This is Water: Choosing Compassion in a Broken World 

Sermon by Rabbi Jill Rubin on Erev Rosh Hashanah
September 22, 2025 / 1 Tishrei 5786

Sermon Text:

“There are these two young fish swimming along and they happen to meet an older fish swimming the other way, who nods at them, and says, ‘Morning, boys. How’s the water?’ And the two young fish swim on for a bit, and then eventually one of them looks over at the other and goes, ‘What the hell is water?’”1

The author David Foster Wallace began his 2005 commencement address to graduates of Kenyon College with this parable. What does it mean? In Foster Wallace’s own words, the “immediate point of the fish story is merely that the most obvious, ubiquitous, important realities are often the ones that are hardest to see and talk about.”

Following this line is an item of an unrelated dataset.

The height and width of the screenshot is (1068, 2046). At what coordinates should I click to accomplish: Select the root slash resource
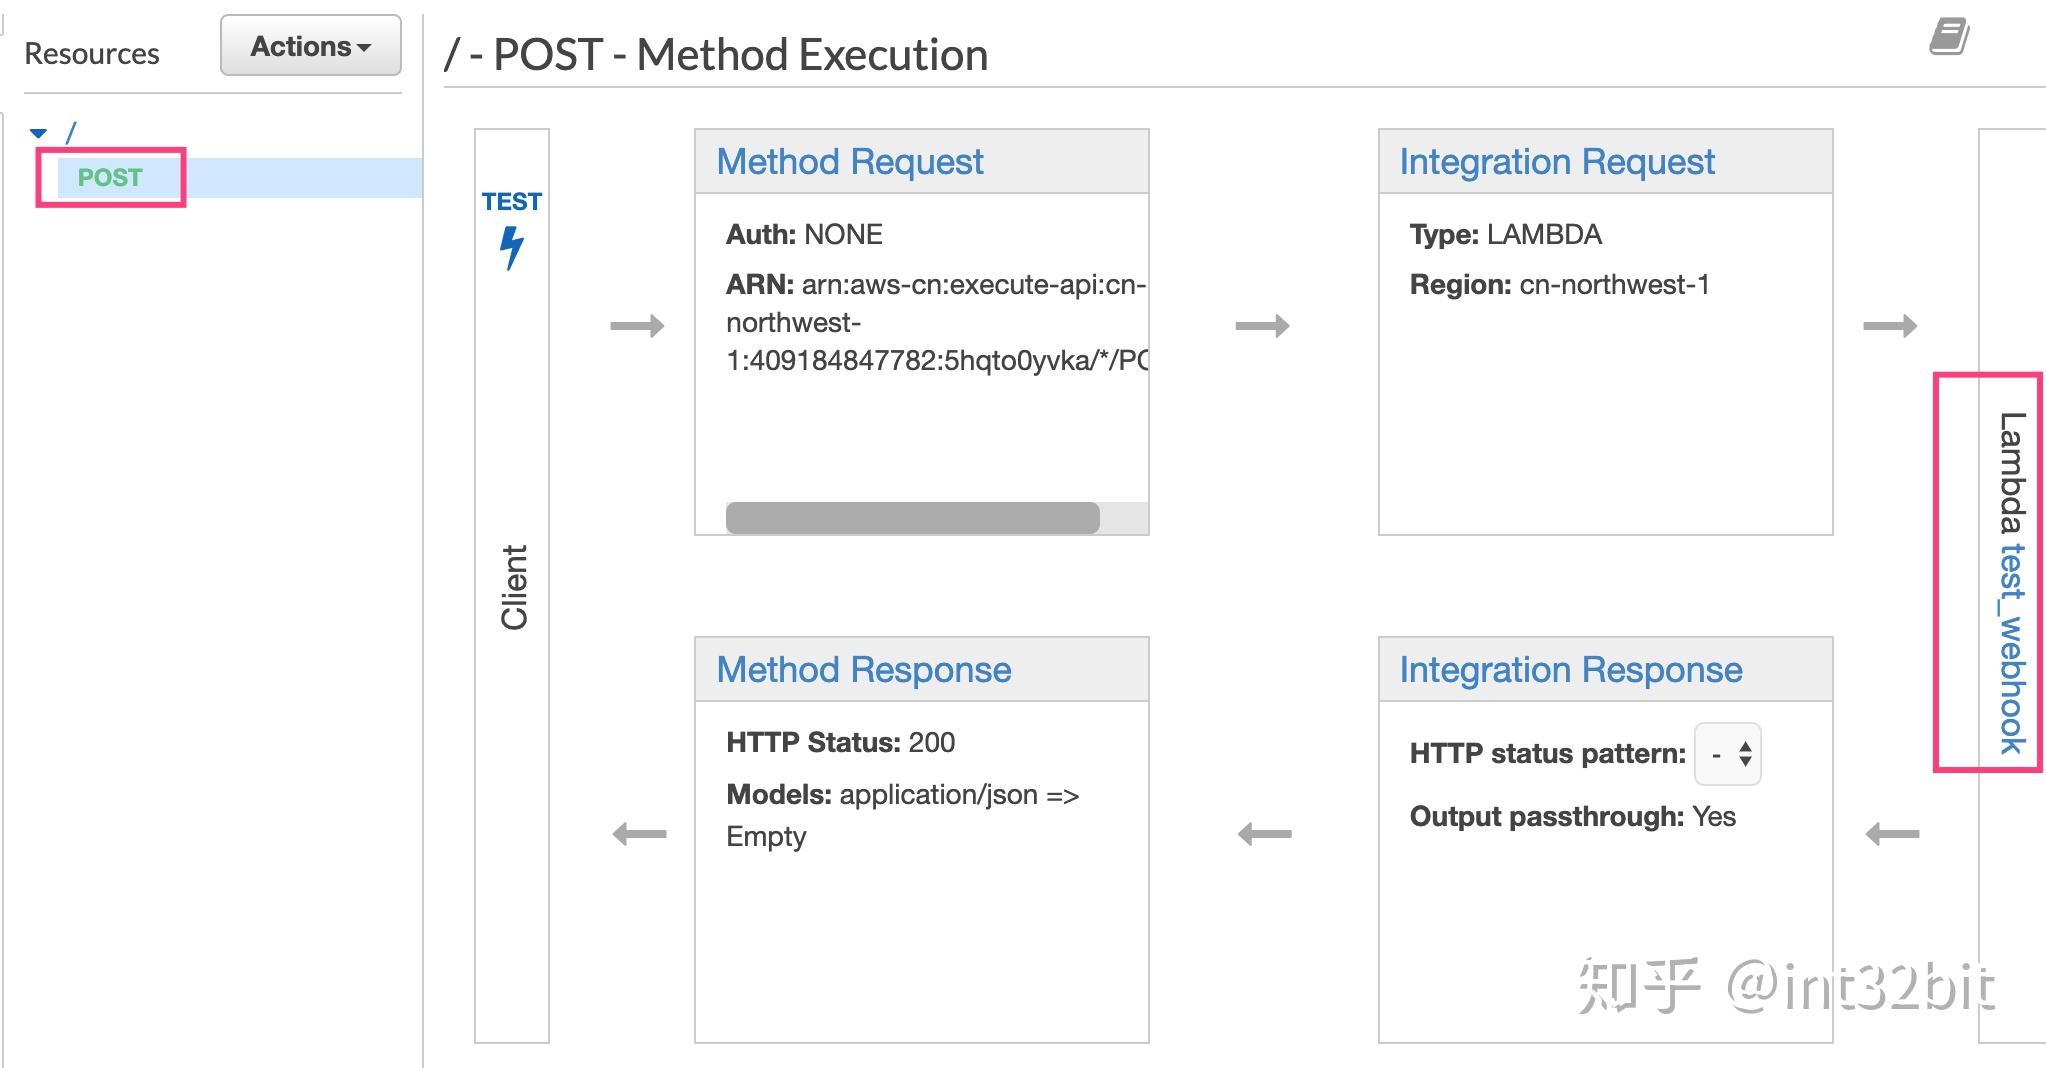click(70, 132)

In this very short story, the young fish are of course swimming in water, but because it is so commonplace, because it is metaphorically-speaking, part of the very air they breathe, they don’t even know what water is. Or, to Foster Wallace’s point, sometimes the most obvious things are invisible to us.

David Foster Wallace’s entire commencement speech hinges on the plain and obvious fact that we human beings have choices and freedoms that are seldom spoken about, but there is really only one type of freedom that is worth fighting for.

He writes: “The really important kind of freedom involves attention, and awareness, and discipline, and effort, and being able truly to care about other people and to sacrifice for them, over and over, in myriad petty little unsexy ways, every day. That is real freedom.”

I stand here before you tonight, on this Erev Rosh Hashanah, completely inspired by words delivered 20 years ago, words that I first heard over 10 years ago and revisit every year around this time.

As we welcome a New Year into our midst this evening, I believe it is worth stating what is so painfully obvious that few of us have said it at all: we have a choice.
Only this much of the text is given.